Because a percentage of PageRank “dissipates” with each redirect, and because each redirect contributes to a slower time to first byte, the total number of redirects between the source URL and destination URL (redirect “hops”) should be kept to a minimum. Whenever possible, each redirect should be accomplished in only one hop.
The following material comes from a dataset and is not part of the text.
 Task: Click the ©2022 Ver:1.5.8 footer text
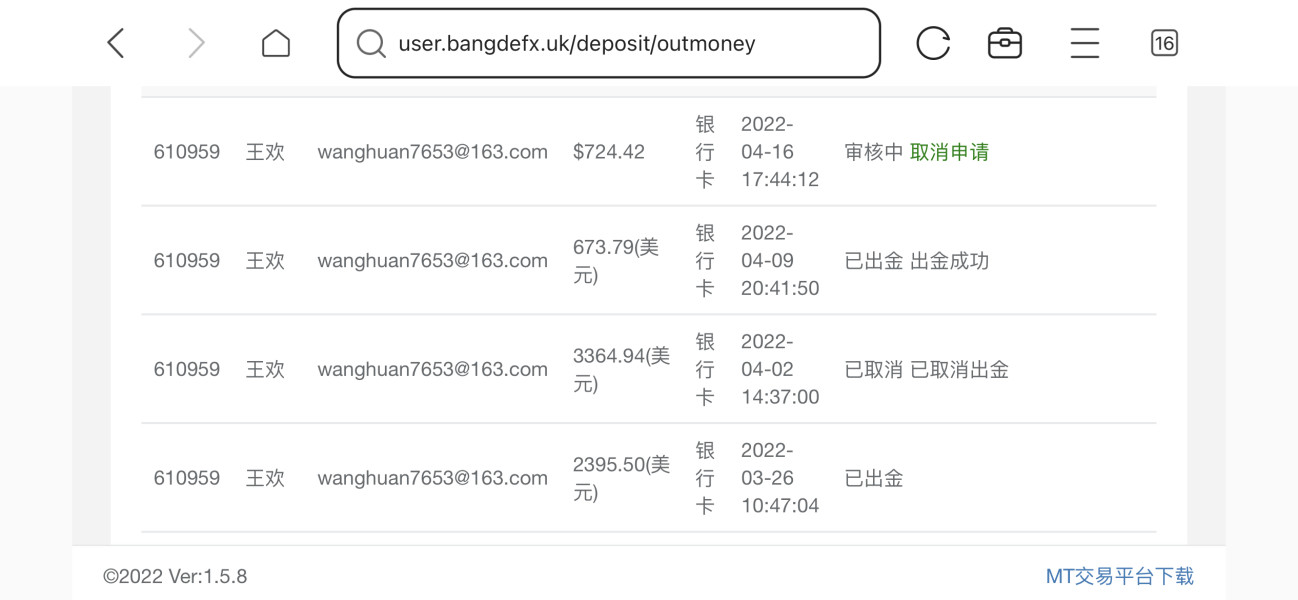coord(175,576)
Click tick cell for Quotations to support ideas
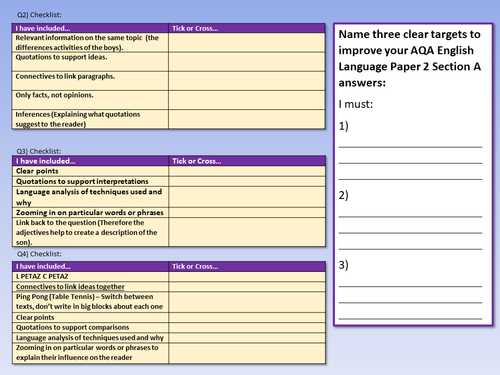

The following script will display all the redirect hops of a single URL:

##
# Display all redirects (and their status code) between
# a given URL and the "effective URL"
#
# @param [url] The URL to crawl
##
function redirects() {
  url="$1";
  while data=$(curl -Iso /dev/null -w '%{http_code} %{redirect_url}' "$url"); do
    http_code=$(echo "$data" | awk '{print $1}')
    echo "$http_code $url"
    url=$(echo "$data" | awk '{print $2}')
  done
}

redirects $@

While the script above is helpful in a micro-sense – allowing developers to test individual URLs – the script below is more helpful in the macro-sense – allowing developers to test a large number of URLs at once.
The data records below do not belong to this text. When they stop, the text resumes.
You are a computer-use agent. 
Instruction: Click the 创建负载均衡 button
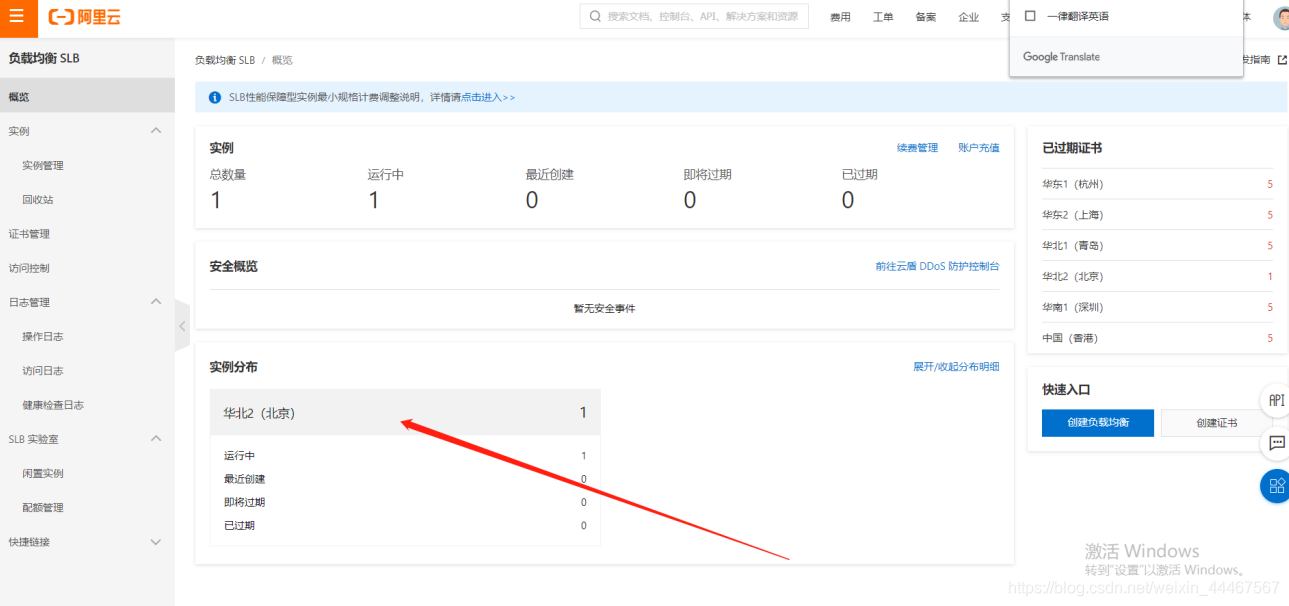(x=1097, y=422)
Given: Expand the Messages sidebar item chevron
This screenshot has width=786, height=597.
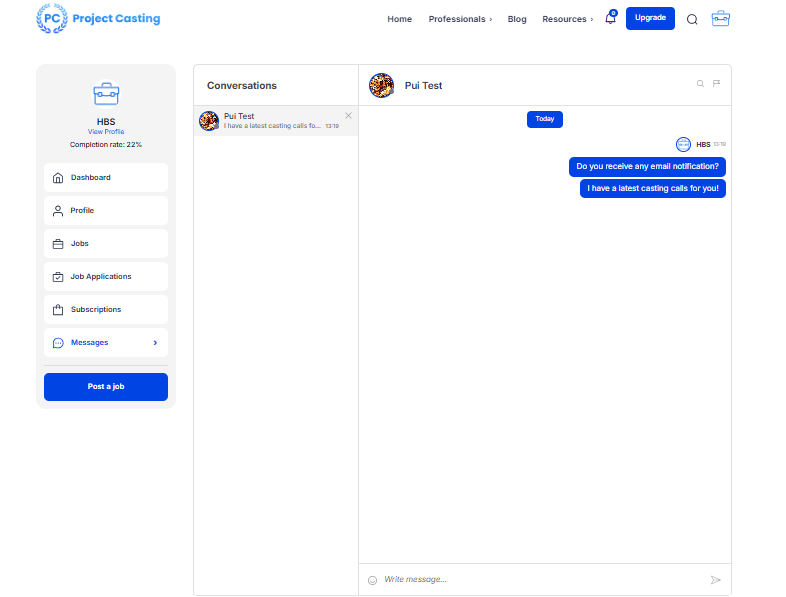Looking at the screenshot, I should point(155,343).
Given a list of URLs to test, this script will display each URL in a file alongside the effective URL and it’s status code in CSV format.

##
# Test URLs from a list
# Prints HTTP status code, redirect hops, source URL, and effective URL
# in CSV format
#
# @param [file] List of URLs to test
# @param [string] Base URL to test URLs against
##
function test_urls() {
  base_url="$2"
  if [ -n "$base_url" ]; then
    # Remove protocol and domain name and
    # replace with new base URL
    sed -E "s%^https?://[^/]*%%g" "${1:-/dev/stdin}" | xargs -I {} \
      curl -o /dev/null --head -sLw \
      "%{http_code},%{num_redirects},${base_url}{},%{url_effective}\\n" "${base_url}{}"
  else
    cat "${1:-/dev/stdin}" | xargs -I {} \
      curl -o /dev/null --head -sLw \
      "%{http_code},%{num_redirects},{},%{url_effective}\\n" "{}"
  fi
}

test_urls $@

Tip: When analyzing the data generated by the script above, filter content by the status codes. Unsuccessful requests (≠ 200) – particularly 404 – indicate an error which may need to be addressed with redirects.